> _Written request_:
Rewrite every one of the records below, swapping "coordinates" for "screen position" wherever it occurs and keeping all other text unchanged; omit the pictures.

> _Extracted material_:
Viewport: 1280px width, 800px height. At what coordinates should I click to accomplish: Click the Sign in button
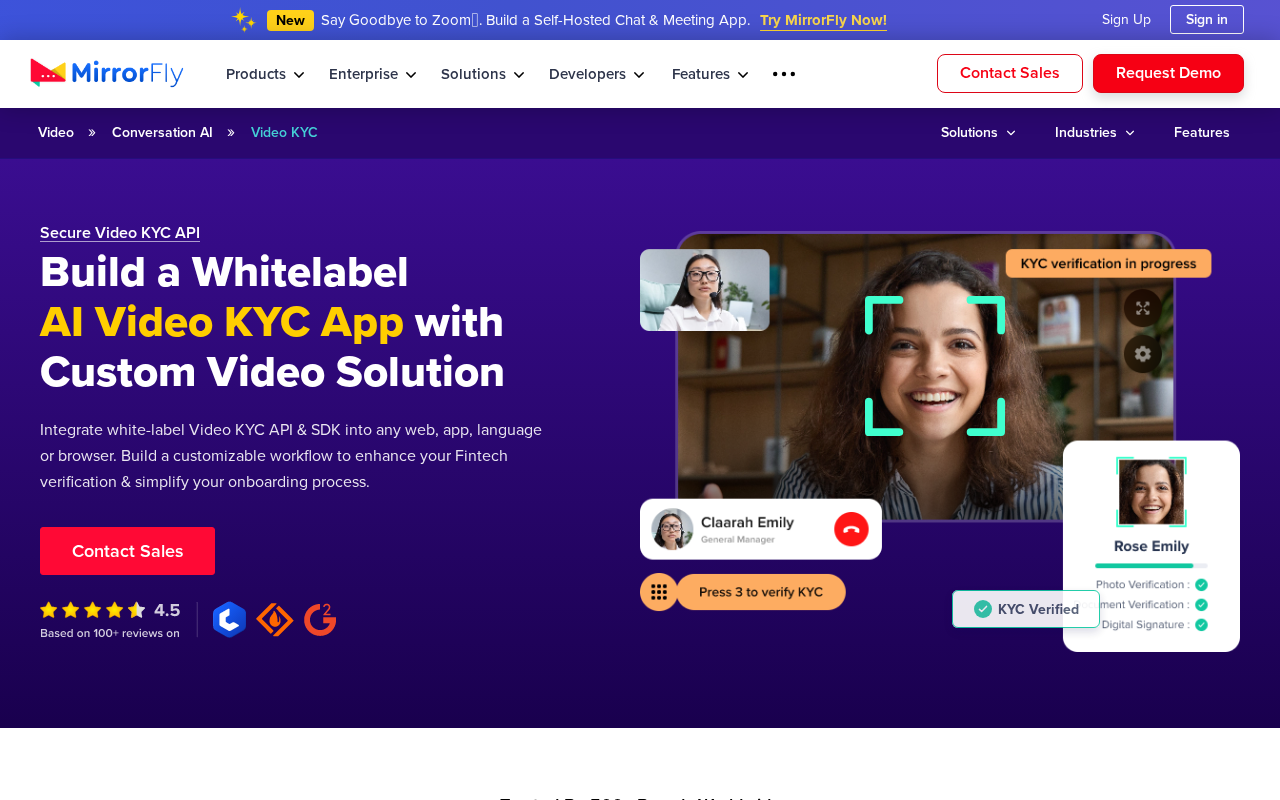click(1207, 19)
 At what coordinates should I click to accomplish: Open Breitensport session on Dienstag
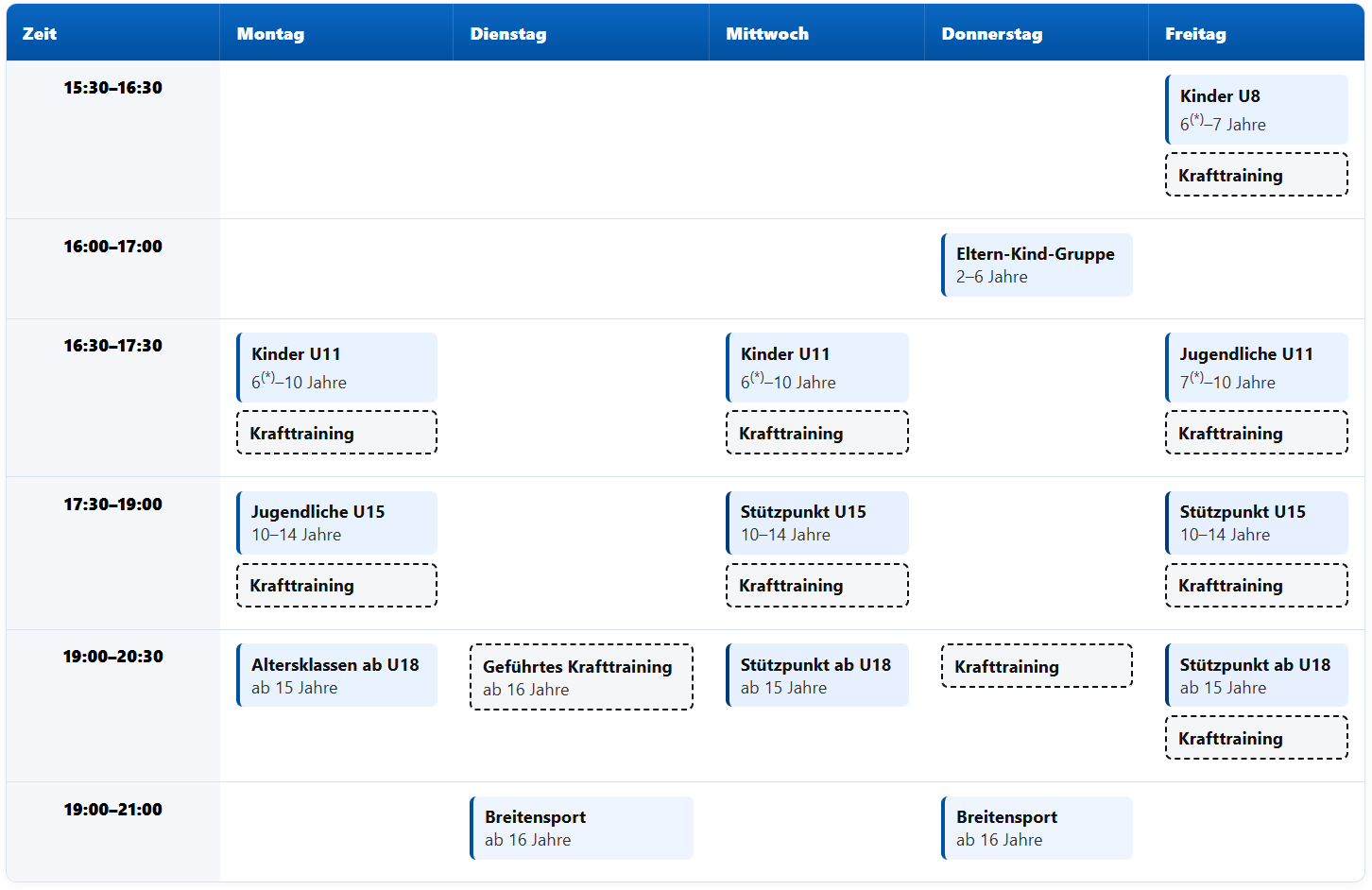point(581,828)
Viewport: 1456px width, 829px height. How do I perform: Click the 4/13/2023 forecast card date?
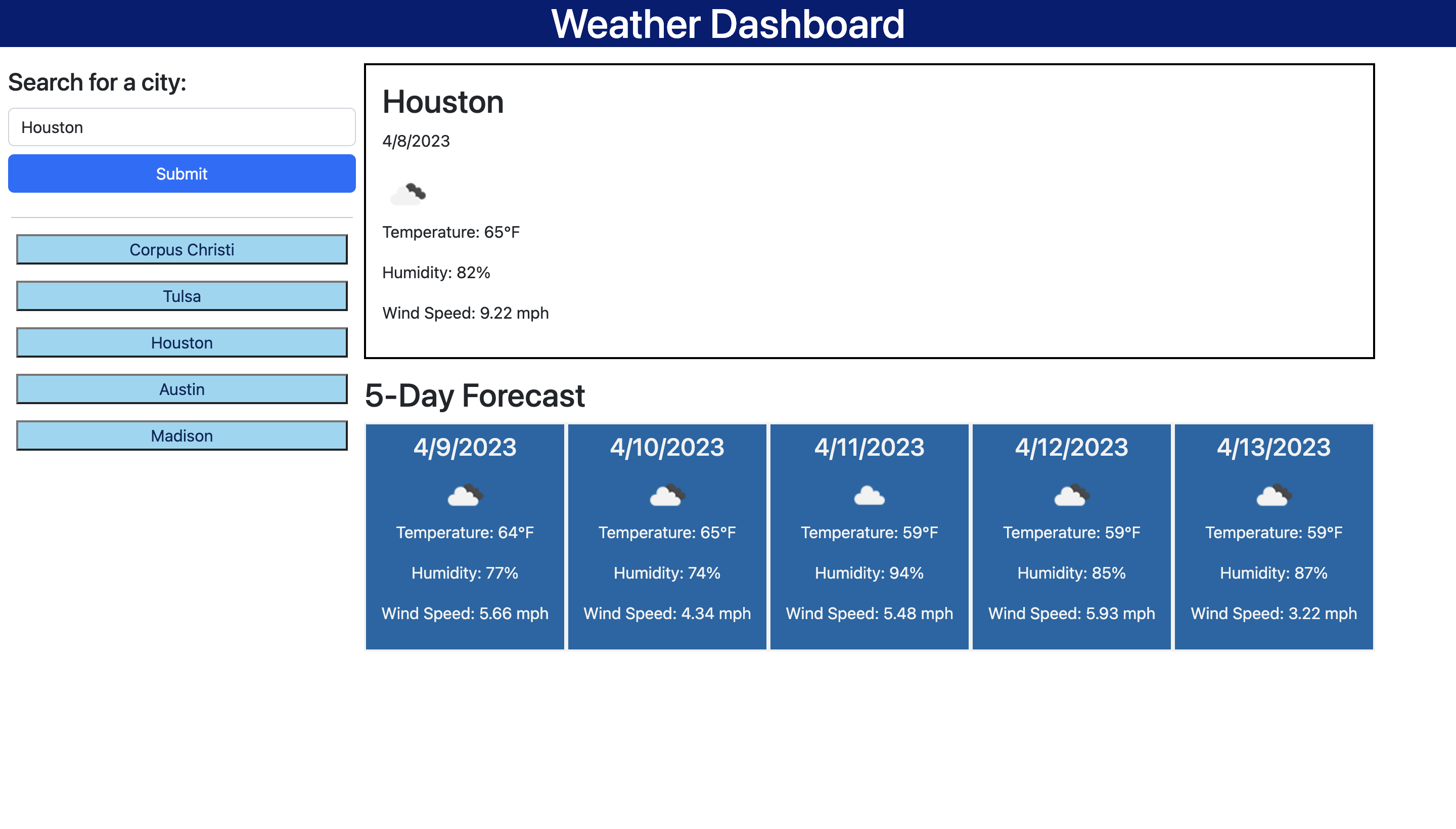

> _The reply_:
Viewport: 1280px width, 800px height. At what screen position should I click to accomplish: Click the Sign in button
click(1207, 19)
 At what screen position should I click to accomplish: Open Breitensport session on Dienstag
point(581,828)
Viewport: 1456px width, 829px height. How do I perform: Click the 4/13/2023 forecast card date?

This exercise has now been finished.